Copy out the lines below word for word, omitting the pictures.

----- Data lines -----

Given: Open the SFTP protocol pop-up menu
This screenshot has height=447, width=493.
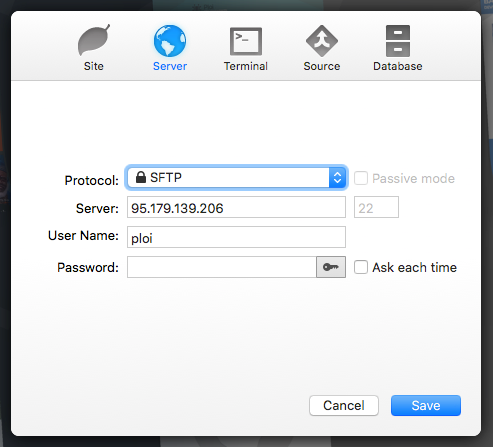Looking at the screenshot, I should pyautogui.click(x=237, y=178).
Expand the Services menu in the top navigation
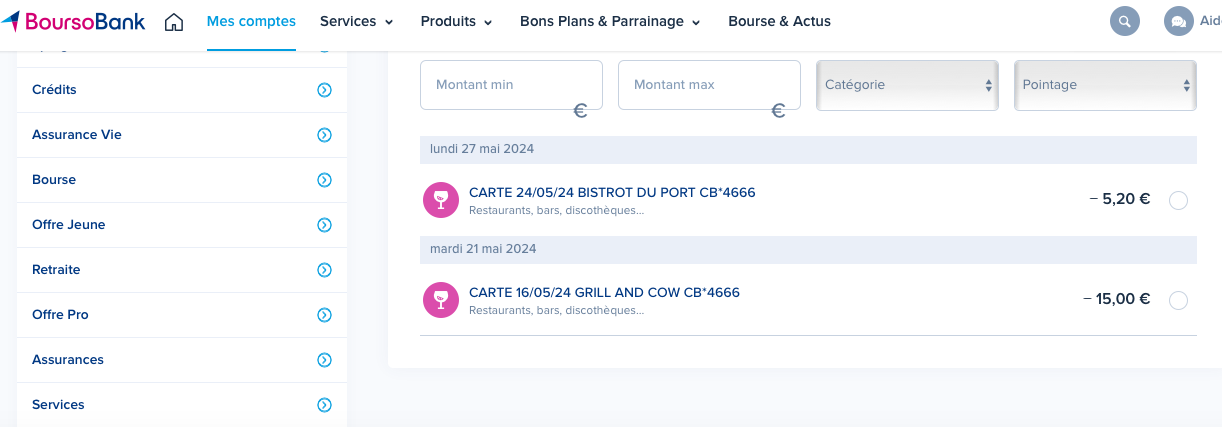Screen dimensions: 1222x427 (x=356, y=21)
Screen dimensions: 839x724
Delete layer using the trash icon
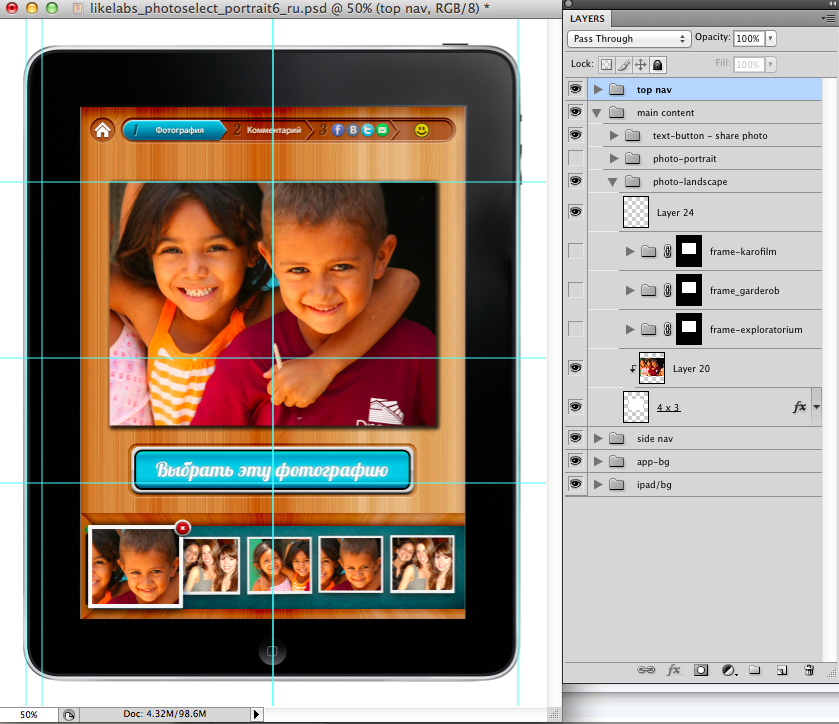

-----

**Solution**
Given: Open the SFTP protocol pop-up menu
This screenshot has height=447, width=493.
Looking at the screenshot, I should pyautogui.click(x=237, y=178).
Expand the Services menu in the top navigation
Screen dimensions: 1222x427 (x=356, y=21)
Screen dimensions: 839x724
Delete layer using the trash icon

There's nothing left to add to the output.